[Problem to work on] The data must be reproduced verbatim; images are to be omitted.
*** Opening Provided data ***
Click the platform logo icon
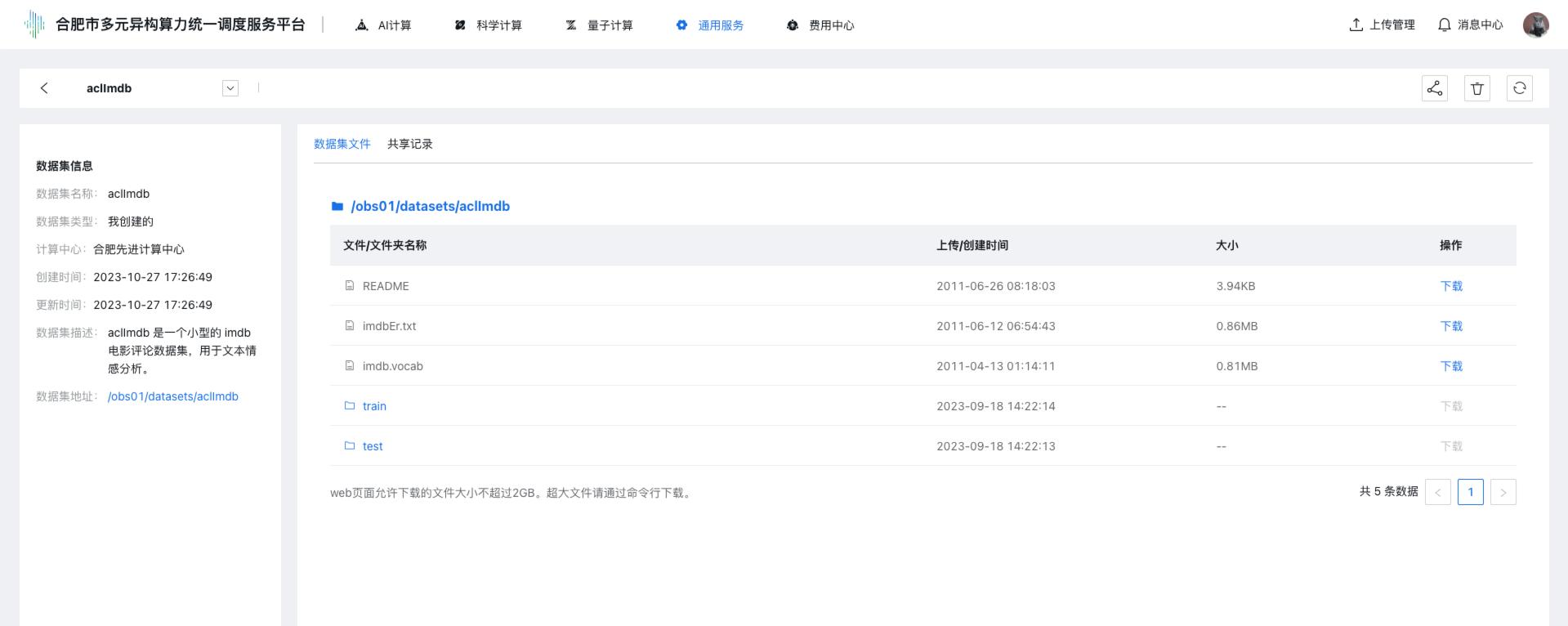1568x626 pixels. 34,25
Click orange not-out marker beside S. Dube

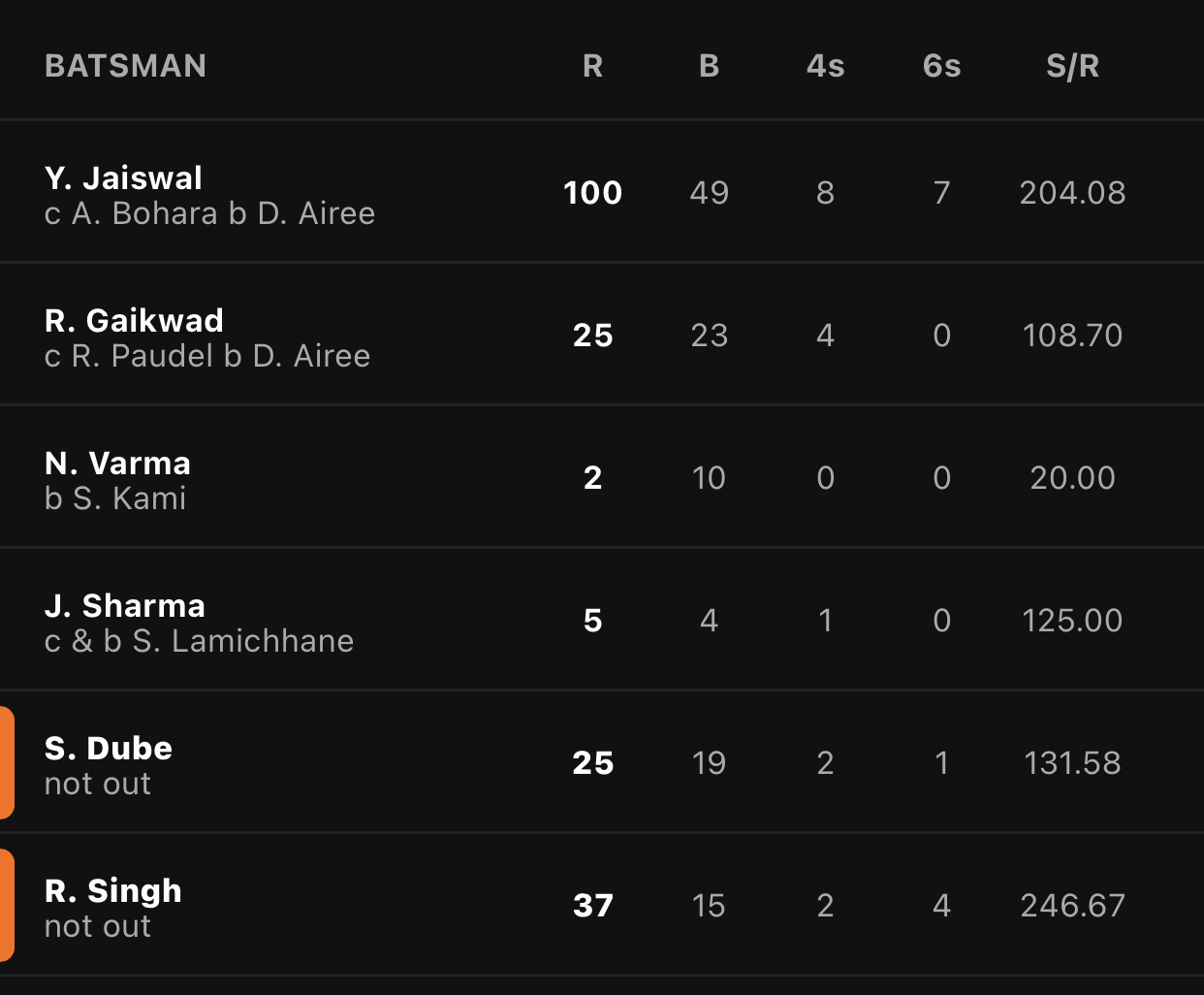click(7, 762)
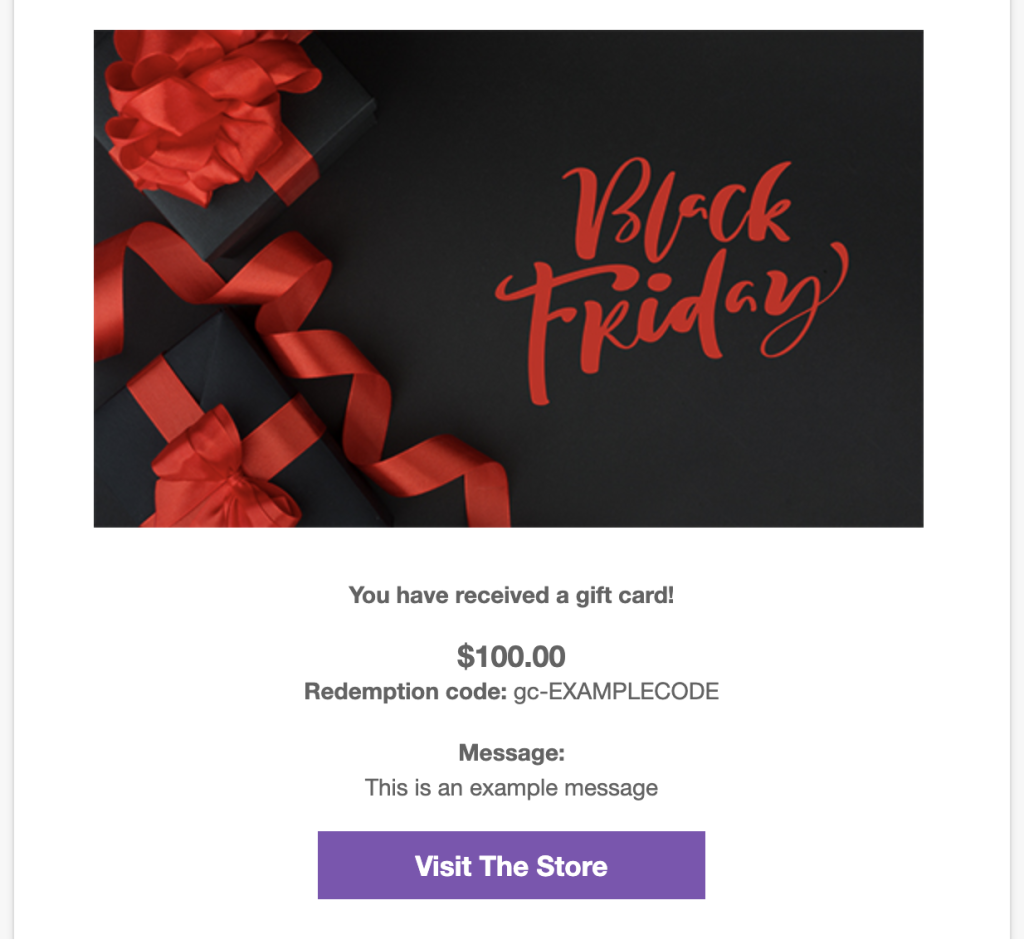Select the 'You have received a gift card!' heading
This screenshot has width=1024, height=949.
[511, 595]
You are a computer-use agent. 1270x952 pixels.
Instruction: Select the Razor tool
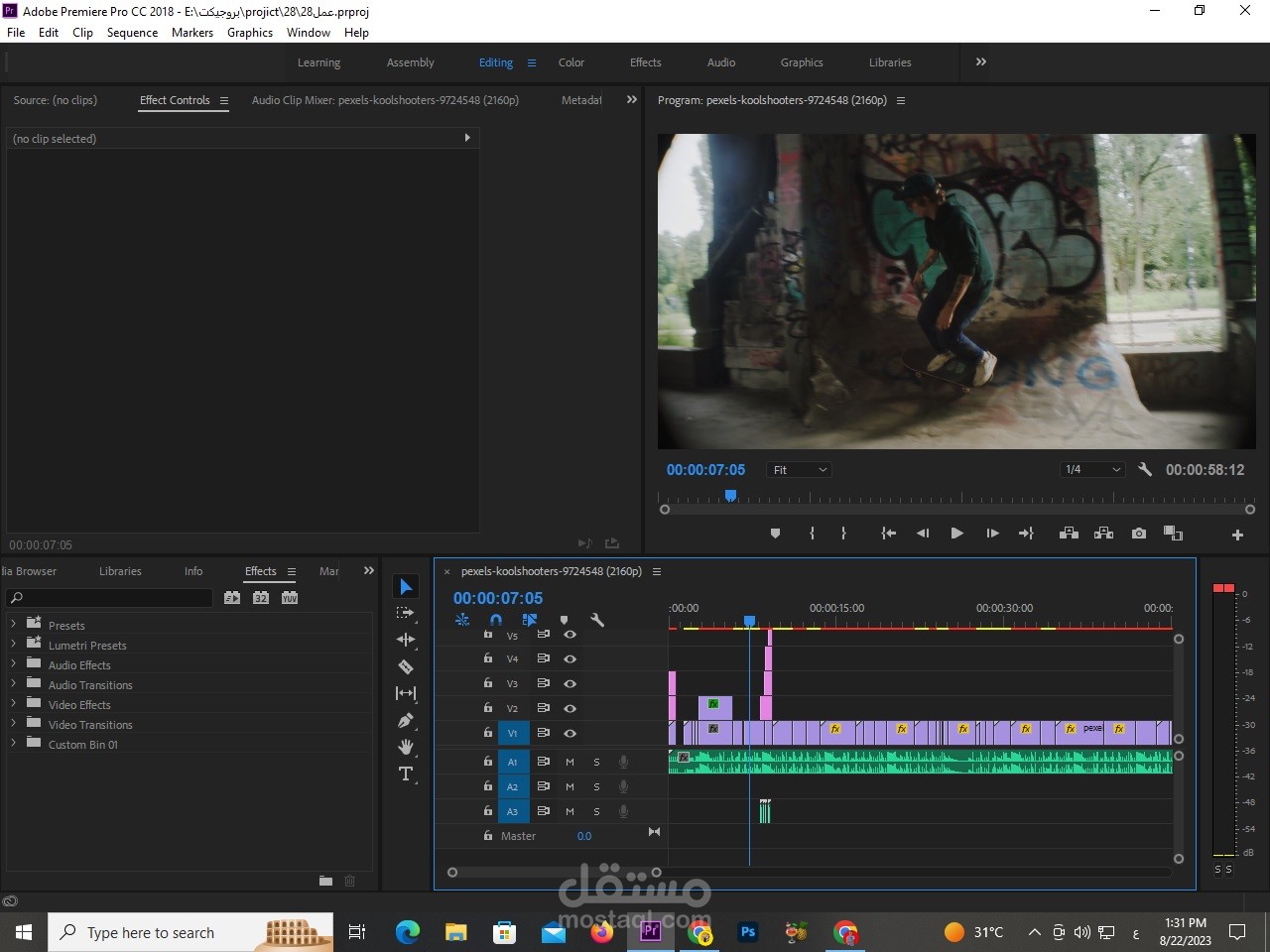(x=406, y=666)
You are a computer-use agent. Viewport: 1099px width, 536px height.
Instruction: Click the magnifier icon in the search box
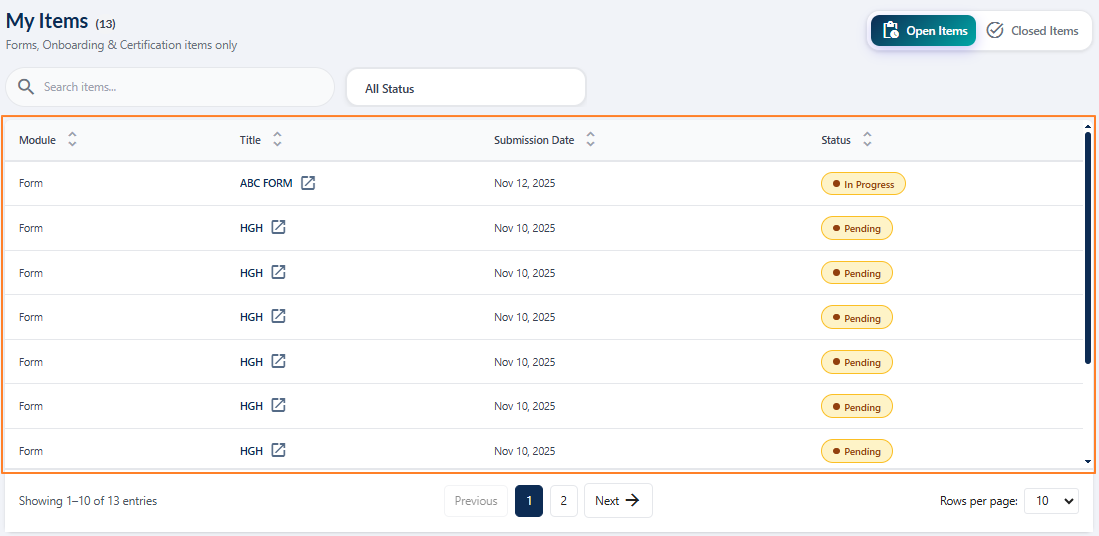(26, 87)
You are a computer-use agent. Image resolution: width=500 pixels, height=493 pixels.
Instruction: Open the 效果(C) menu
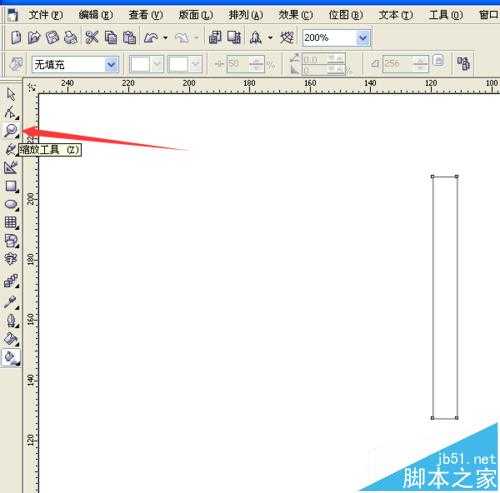click(295, 15)
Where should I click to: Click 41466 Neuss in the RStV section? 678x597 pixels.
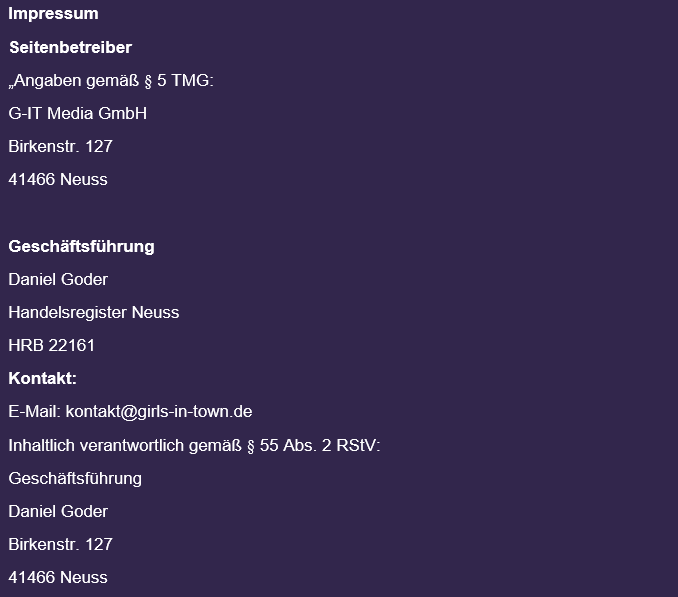click(57, 577)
*** Closing Provided data ***
[Your solution]
Click the platform logo icon
1568x626 pixels. 34,25
Click orange not-out marker beside S. Dube

click(7, 762)
Select the 'You have received a gift card!' heading
This screenshot has width=1024, height=949.
[511, 595]
You are a computer-use agent. 1270x952 pixels.
Instruction: Select the Razor tool
(x=406, y=666)
You are a computer-use agent. Viewport: 1099px width, 536px height.
Instruction: Click the magnifier icon in the search box
(26, 87)
You are a computer-use agent. Image resolution: width=500 pixels, height=493 pixels.
Instruction: Open the 效果(C) menu
click(295, 15)
Where should I click to: Click 41466 Neuss in the RStV section? 678x597 pixels.
click(57, 577)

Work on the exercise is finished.